TASK BRIEF
Among the lines below, keep only those from the one containing "Open the Custom expiration option" through the one containing "Open the Google", and reproduce them exactly.

EXCERPTED DATA
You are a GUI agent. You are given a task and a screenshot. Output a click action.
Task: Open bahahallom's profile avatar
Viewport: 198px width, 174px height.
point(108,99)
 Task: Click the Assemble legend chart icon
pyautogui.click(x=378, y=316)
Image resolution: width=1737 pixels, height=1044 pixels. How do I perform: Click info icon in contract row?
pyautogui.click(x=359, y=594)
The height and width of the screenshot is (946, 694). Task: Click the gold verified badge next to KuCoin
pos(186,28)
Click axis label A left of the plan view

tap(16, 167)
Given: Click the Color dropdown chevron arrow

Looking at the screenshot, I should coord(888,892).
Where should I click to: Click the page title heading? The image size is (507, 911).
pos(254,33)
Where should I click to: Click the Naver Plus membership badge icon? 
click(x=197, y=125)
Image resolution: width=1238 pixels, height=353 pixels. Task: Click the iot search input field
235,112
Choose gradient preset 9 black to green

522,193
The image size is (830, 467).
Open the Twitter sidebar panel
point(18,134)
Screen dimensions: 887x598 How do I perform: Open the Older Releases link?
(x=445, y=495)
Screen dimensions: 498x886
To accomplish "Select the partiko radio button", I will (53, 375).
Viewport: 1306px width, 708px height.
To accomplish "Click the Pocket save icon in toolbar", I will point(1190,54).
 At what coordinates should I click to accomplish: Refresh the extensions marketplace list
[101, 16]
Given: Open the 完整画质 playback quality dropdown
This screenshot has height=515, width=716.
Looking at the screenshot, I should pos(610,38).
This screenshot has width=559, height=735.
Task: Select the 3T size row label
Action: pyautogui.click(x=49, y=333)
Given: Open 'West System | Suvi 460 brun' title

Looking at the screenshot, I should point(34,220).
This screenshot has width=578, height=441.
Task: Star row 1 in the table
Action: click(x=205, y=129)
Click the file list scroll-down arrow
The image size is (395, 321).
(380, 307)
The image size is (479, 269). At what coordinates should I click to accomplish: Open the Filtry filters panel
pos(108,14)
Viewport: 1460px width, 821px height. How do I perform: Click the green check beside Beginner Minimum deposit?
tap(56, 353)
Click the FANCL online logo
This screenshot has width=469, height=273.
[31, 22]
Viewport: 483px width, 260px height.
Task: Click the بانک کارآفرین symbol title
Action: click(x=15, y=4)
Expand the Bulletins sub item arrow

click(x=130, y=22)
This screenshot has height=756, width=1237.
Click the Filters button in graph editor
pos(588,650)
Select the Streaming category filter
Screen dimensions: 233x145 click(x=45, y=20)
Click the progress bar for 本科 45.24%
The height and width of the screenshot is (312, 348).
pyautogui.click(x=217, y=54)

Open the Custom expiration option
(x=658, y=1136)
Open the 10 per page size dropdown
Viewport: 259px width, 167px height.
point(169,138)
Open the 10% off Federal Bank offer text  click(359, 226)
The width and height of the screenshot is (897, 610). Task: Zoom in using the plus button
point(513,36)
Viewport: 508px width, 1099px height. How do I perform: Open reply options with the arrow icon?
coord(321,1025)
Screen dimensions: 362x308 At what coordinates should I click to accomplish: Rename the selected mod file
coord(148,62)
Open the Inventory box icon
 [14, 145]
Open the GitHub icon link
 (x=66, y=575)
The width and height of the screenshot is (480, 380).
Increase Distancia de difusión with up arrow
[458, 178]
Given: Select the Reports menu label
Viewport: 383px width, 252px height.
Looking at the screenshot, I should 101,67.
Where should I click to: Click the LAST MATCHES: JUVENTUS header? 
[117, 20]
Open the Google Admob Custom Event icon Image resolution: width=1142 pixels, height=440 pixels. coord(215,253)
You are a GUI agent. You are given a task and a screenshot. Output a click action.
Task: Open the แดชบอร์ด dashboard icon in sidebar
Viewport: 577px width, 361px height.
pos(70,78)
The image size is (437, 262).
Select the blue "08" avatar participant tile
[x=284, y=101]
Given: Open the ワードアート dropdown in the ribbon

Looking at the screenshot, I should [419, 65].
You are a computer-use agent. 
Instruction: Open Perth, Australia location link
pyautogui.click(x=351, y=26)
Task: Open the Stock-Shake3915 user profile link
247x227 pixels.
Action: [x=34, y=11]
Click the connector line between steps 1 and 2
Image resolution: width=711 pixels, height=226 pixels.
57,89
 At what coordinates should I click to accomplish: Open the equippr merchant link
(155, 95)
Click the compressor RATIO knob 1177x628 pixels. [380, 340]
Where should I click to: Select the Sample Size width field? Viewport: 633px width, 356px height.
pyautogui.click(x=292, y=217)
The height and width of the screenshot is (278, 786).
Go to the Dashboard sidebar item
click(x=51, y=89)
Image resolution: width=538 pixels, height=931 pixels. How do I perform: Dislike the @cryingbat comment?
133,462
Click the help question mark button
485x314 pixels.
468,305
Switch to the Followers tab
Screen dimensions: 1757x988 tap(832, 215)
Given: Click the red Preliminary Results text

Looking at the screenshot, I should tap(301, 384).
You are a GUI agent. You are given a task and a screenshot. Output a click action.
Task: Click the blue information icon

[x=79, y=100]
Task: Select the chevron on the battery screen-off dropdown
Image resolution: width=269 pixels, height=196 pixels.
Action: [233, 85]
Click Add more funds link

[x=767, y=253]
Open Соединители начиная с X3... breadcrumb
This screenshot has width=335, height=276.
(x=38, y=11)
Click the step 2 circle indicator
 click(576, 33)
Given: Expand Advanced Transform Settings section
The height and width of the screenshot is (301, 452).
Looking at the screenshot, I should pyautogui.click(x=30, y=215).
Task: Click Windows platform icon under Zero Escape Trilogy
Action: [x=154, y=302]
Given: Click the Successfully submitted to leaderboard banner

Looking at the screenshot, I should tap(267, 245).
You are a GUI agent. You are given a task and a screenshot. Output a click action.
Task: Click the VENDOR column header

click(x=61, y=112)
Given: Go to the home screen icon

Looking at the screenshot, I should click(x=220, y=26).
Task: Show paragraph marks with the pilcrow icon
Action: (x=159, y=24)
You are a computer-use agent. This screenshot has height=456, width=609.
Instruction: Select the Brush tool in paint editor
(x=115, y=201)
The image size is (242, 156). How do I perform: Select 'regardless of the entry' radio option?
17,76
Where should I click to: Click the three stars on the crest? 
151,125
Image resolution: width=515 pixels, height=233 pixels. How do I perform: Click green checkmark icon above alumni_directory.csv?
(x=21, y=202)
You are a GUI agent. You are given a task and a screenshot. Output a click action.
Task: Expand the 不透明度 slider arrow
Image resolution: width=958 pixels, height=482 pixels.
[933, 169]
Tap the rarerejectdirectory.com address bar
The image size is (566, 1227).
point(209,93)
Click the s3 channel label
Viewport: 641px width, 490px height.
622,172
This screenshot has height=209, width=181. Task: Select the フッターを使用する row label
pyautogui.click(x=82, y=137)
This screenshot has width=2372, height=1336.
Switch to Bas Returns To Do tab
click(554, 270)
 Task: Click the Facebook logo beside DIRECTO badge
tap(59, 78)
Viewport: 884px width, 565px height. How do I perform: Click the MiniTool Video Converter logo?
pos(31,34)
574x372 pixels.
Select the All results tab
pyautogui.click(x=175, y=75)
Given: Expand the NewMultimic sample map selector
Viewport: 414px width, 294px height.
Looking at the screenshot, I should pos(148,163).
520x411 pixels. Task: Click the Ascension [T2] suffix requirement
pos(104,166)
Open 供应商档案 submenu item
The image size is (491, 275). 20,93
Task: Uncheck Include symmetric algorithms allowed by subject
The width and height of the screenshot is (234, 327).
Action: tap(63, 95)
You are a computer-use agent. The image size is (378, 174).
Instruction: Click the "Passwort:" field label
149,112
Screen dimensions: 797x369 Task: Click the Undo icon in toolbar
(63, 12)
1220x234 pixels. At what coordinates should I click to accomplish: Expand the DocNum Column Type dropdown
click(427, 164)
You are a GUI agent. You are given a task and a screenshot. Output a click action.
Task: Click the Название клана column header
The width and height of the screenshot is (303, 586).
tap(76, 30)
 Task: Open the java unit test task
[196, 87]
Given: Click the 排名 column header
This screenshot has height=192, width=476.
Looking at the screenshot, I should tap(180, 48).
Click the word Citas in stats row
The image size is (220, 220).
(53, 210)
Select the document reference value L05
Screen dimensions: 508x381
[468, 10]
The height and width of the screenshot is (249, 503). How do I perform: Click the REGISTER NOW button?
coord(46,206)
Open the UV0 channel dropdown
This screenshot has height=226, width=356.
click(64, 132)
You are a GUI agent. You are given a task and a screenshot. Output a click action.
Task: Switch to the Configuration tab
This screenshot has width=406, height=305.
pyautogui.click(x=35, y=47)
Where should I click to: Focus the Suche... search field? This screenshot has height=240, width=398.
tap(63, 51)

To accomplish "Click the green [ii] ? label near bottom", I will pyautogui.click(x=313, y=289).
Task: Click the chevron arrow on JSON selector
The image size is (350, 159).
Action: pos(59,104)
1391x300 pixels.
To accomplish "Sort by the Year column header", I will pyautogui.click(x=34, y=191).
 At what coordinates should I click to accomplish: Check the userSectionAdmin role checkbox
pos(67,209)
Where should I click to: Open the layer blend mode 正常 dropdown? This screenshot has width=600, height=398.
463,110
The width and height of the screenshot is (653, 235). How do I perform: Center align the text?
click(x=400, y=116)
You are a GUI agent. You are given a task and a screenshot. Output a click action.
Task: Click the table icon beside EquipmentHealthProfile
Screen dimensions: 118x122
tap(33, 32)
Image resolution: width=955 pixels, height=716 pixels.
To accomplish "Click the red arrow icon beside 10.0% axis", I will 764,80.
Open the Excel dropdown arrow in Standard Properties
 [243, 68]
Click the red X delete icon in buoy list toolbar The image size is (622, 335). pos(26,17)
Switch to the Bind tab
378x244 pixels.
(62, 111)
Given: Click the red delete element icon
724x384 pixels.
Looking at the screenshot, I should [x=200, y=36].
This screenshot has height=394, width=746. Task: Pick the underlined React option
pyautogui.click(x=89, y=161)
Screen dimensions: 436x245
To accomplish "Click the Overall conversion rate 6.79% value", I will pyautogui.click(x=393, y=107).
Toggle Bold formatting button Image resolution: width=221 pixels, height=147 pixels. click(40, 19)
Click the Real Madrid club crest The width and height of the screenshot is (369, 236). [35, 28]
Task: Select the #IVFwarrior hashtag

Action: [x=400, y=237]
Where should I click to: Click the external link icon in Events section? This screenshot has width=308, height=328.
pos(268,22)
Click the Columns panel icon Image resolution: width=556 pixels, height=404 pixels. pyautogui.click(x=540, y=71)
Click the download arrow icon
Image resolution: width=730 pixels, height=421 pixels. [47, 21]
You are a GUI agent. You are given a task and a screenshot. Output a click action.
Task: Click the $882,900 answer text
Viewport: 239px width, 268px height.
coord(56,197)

RESPONSE FOR THIS EXERCISE
Open the Custom expiration option
(x=658, y=1136)
Open the 10 per page size dropdown
Viewport: 259px width, 167px height.
point(169,138)
Open the 10% off Federal Bank offer text  click(359, 226)
The width and height of the screenshot is (897, 610). Task: Zoom in using the plus button
point(513,36)
Viewport: 508px width, 1099px height. How do I perform: Open reply options with the arrow icon?
coord(321,1025)
Screen dimensions: 362x308 At what coordinates should I click to accomplish: Rename the selected mod file
coord(148,62)
Open the Inventory box icon
 [14, 145]
Open the GitHub icon link
 (x=66, y=575)
The width and height of the screenshot is (480, 380).
Increase Distancia de difusión with up arrow
[458, 178]
Given: Select the Reports menu label
Viewport: 383px width, 252px height.
Looking at the screenshot, I should 101,67.
Where should I click to: Click the LAST MATCHES: JUVENTUS header? 
[117, 20]
Open the Google Admob Custom Event icon Image resolution: width=1142 pixels, height=440 pixels. coord(215,253)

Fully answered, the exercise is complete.